I first published the following post in 2011  –  shortly after the events of 9/11.  The occasion it records had a significant and formative impact on my life and, on the eve of Remembrance Day, it seems an appropriate time for a re-publication   The image has been reprocessed to capture the regimented nature of the sacrifice.

A school trip to Arnhem

Most of us can identify incidents, happenings or, perhaps, decisions we made that in some way had a lasting influence on our lives.  For me a school trip to Holland at the age of 15 was such an occasion.

It was my first trip abroad.  The Dutch were warm and welcoming people who spoke with what I can only describe as a slight but attractive gurgle in their voice.  Most were sufficiently fluent in English to make communication comparatively easy.  We felt ‘at home’.

Our stay had been very carefully organised as an educational visit  –  the two masters in charge were both geography specialists.  We were taken to the polders to see how the Dutch had reclaimed marshland and were introduced to traditional culture and costume in places such as Edam, Volendam and Marken.

Amsterdam was a very different experience.  Here was a capital city with a transport system based on trams, bicycles and a network of canals.  Bicycles  –  they were everywhere!  Bicycles reigned supreme.  Not sporty types, but sturdy, upright machines that seemed to underline their status.
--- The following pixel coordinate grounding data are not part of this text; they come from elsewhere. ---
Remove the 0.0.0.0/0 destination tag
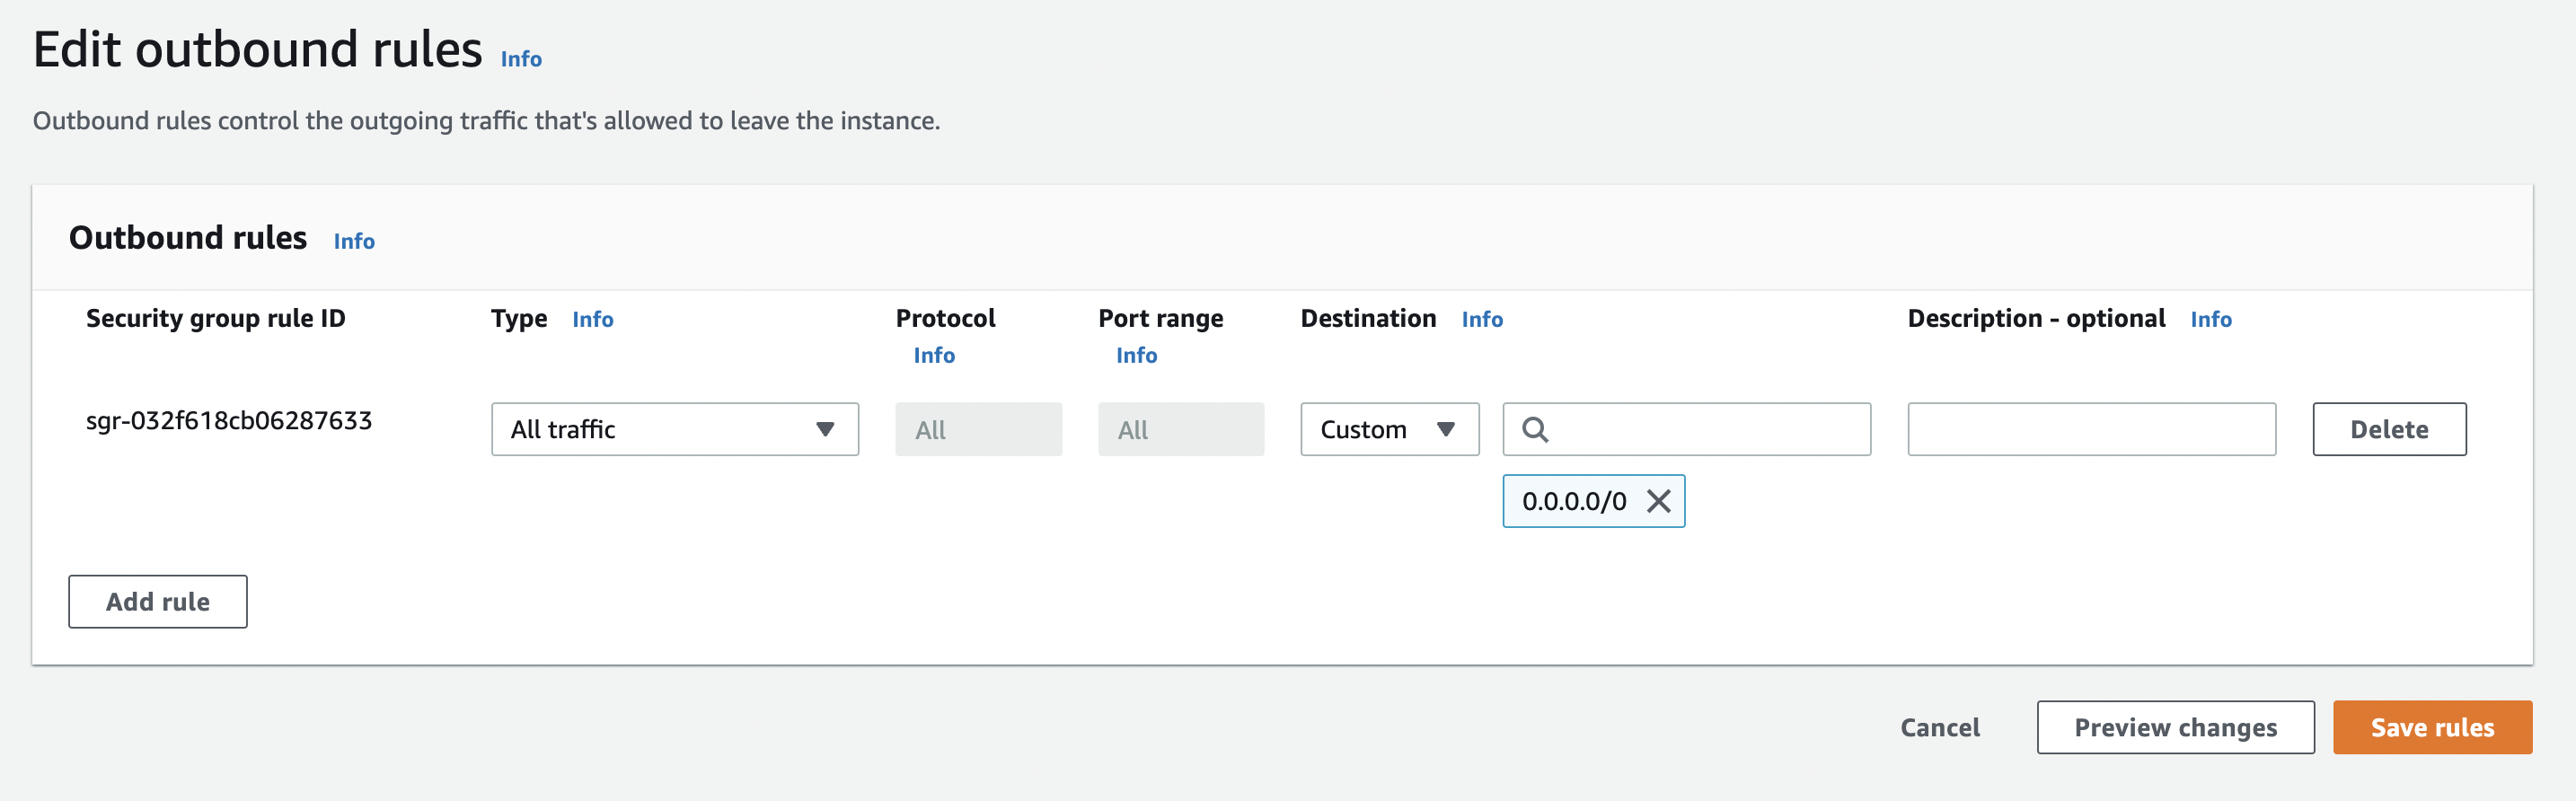The height and width of the screenshot is (801, 2576). coord(1658,501)
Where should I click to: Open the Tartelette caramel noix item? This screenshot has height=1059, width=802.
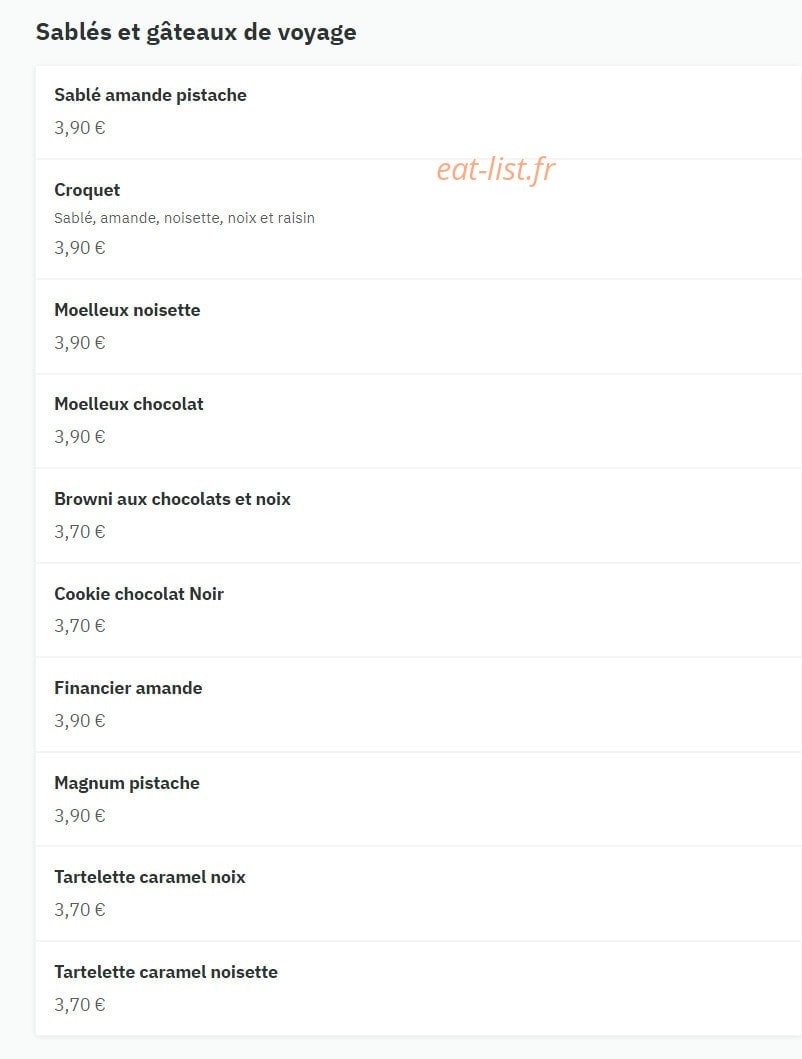(418, 894)
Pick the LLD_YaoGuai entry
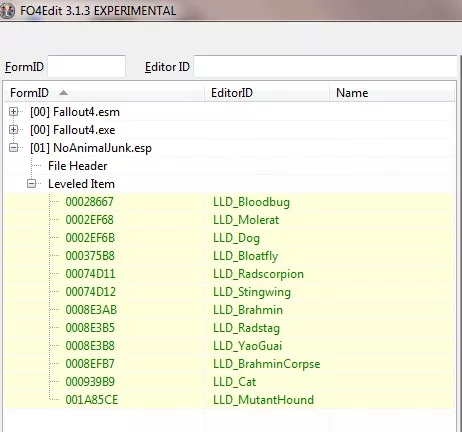462x432 pixels. coord(229,346)
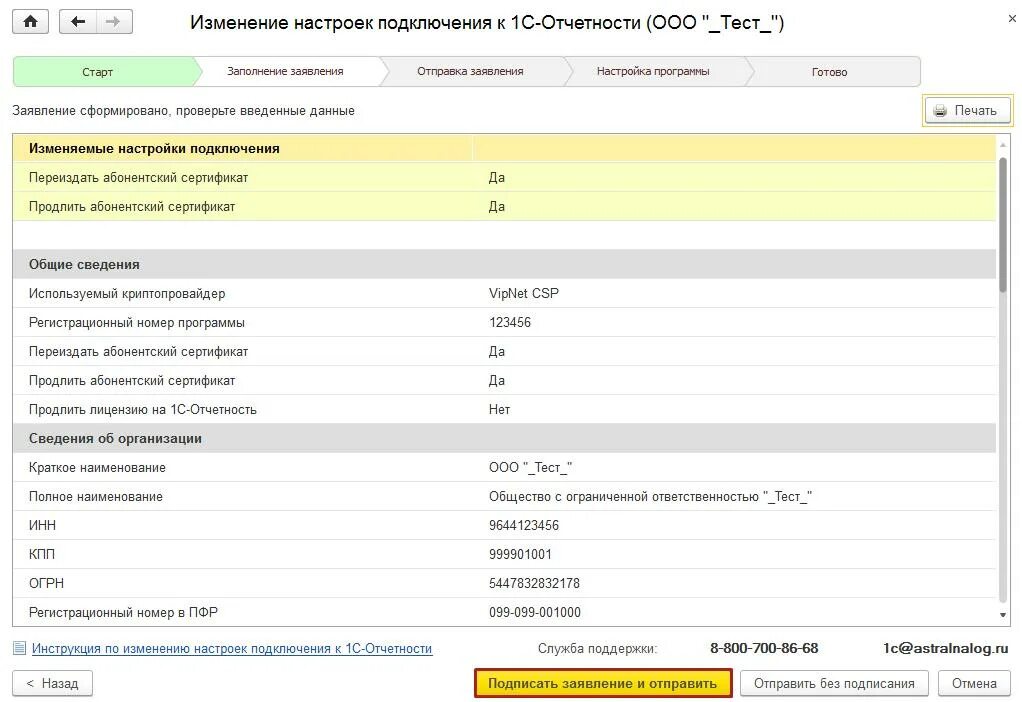This screenshot has width=1022, height=702.
Task: Click the vertical scrollbar thumb
Action: [1003, 225]
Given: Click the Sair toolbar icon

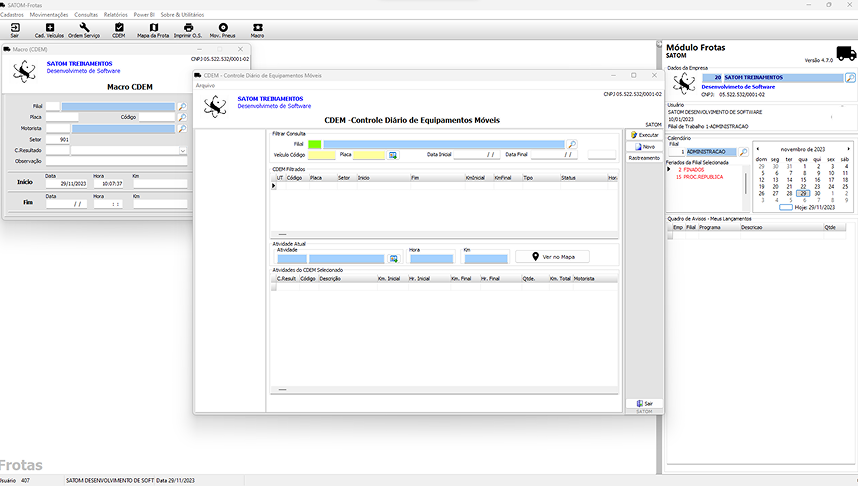Looking at the screenshot, I should pos(14,29).
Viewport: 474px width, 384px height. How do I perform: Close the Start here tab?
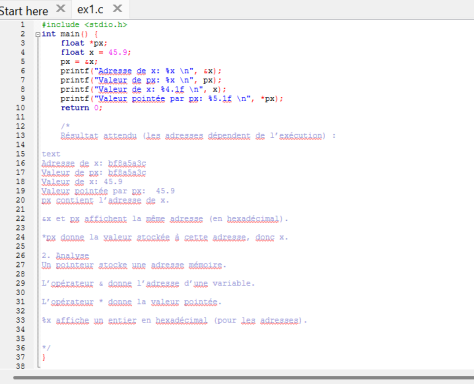click(61, 8)
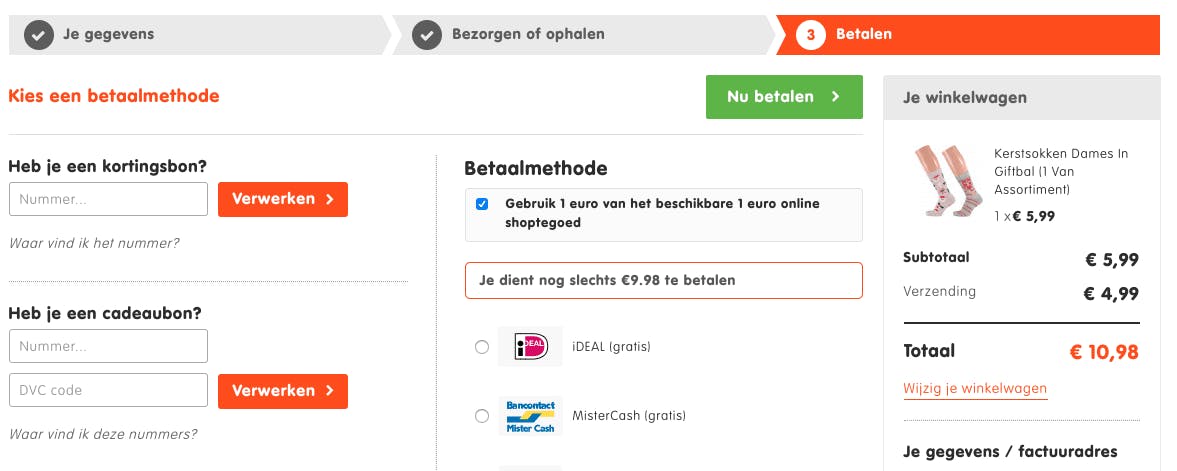Select the iDEAL radio button

[x=482, y=347]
But the occasion that had a lasting impact on me occurred not in Amsterdam nor any of the other interesting places I have mentioned, but at the Arnhem War Cemetery.

Our party was from a boys’ grammar school and we knew that one of our old boys was buried at the Cemetery.  It seemed right and proper that we should pay our respects.  The necessary arrangements were made, but nothing could have prepared us for what we found.

On entering the Cemetery we were confronted with row upon row of uniform, white headstones stretching far into the distance  –  1759 in total, 1392 from the United Kingdom.  It is known as the Airborne Cemetery.  The Airborne forces went into battle by parachute or glider.  In either case they were highly vulnerable to gunfire.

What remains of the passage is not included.